• [PROVIDED PASSAGE]:

PESHAWAR: The Khyber Pakhtunkhwa government hasn’t granted permanent service status to contractual employees of the Public Health Reference Lab, Peshawar, even six months after Chief Minister Mahmood Khan promised them job regularisation.

Officials at the health department told Dawn that Chief Minister Mahmood Khan had announced during a function in July last year that his government would regularise the services of the contractual staff members of the PHRL, but no action had been taken on the announcement since then.

They said the PHRL was established at the public sector Khyber Medical University in 2015 with the health department declaring it a move to strengthen surveillance of 41 infectious diseases and take preventive action against their outbreaks.

Officials said in early 2020, the lab not only began Covid-19 testing but also helped the health department set up 12 PCR labs in districts to diagnose the virus within days of tests unlike Islamabad’s National Institute of Health, which took weeks to come up with reports on the samples sent by the province.

• [SOURCE DATA]:
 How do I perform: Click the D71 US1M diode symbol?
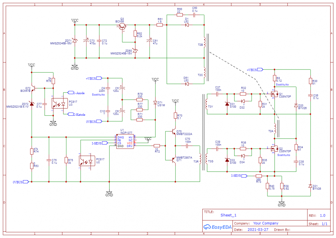point(155,103)
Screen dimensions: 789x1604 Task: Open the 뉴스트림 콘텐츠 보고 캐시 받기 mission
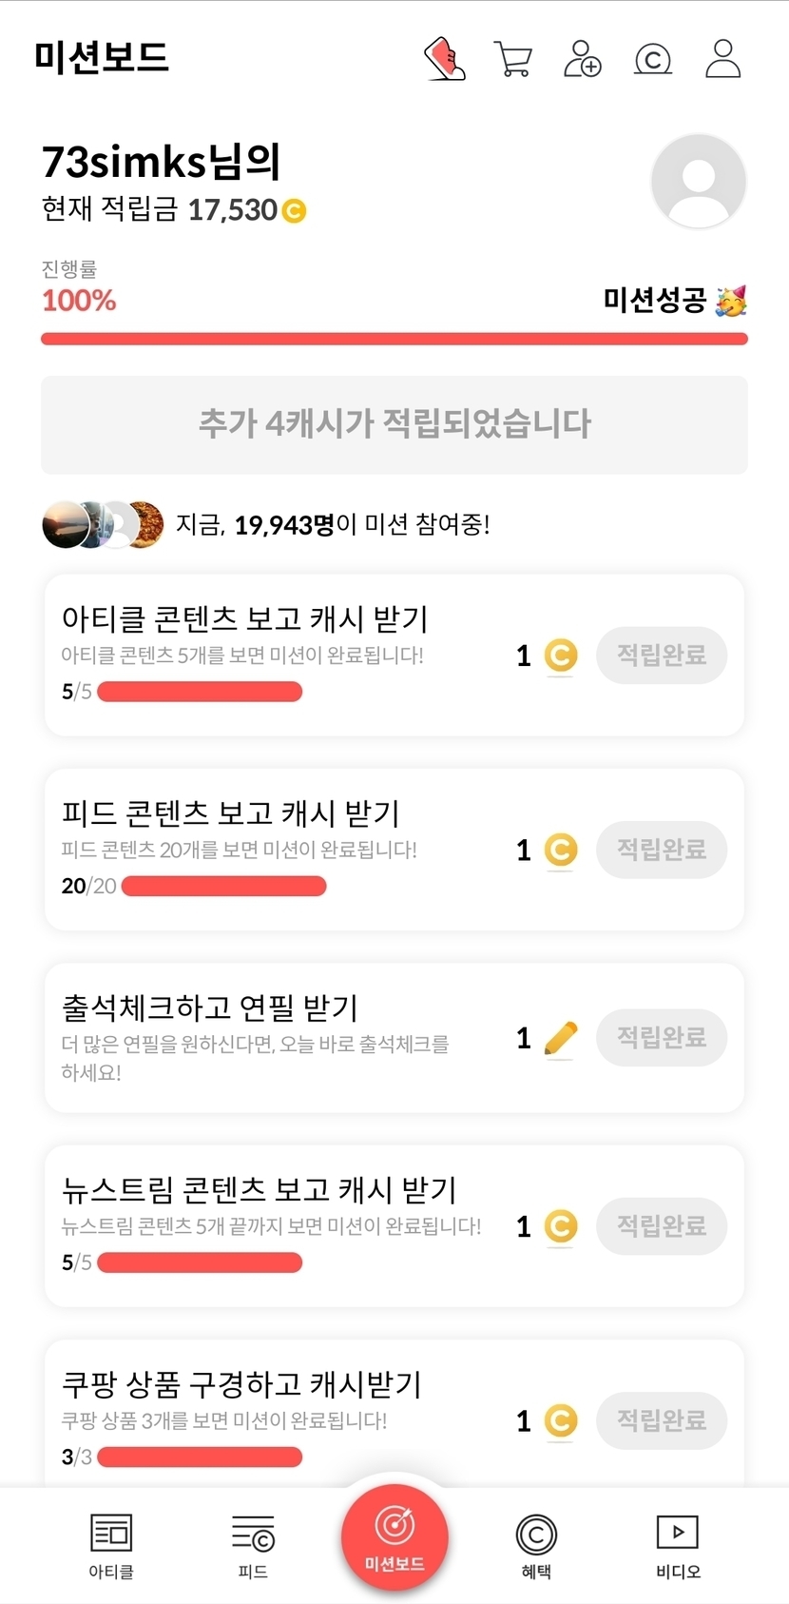(260, 1189)
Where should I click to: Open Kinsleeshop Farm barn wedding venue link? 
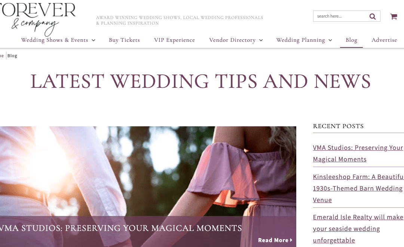(x=358, y=188)
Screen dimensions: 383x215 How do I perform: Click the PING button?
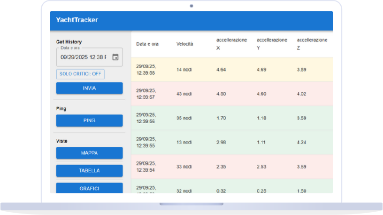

• [YOUR OBJECTIVE]: Write out, word for word, the part of the report above on the Peshawar lab's contract staff between "PESHAWAR: The Khyber" and "against their outbreaks.", inclusive.

• [YOUR SOLUTION]:
PESHAWAR: The Khyber Pakhtunkhwa government hasn’t granted permanent service status to contractual employees of the Public Health Reference Lab, Peshawar, even six months after Chief Minister Mahmood Khan promised them job regularisation.

Officials at the health department told Dawn that Chief Minister Mahmood Khan had announced during a function in July last year that his government would regularise the services of the contractual staff members of the PHRL, but no action had been taken on the announcement since then.

They said the PHRL was established at the public sector Khyber Medical University in 2015 with the health department declaring it a move to strengthen surveillance of 41 infectious diseases and take preventive action against their outbreaks.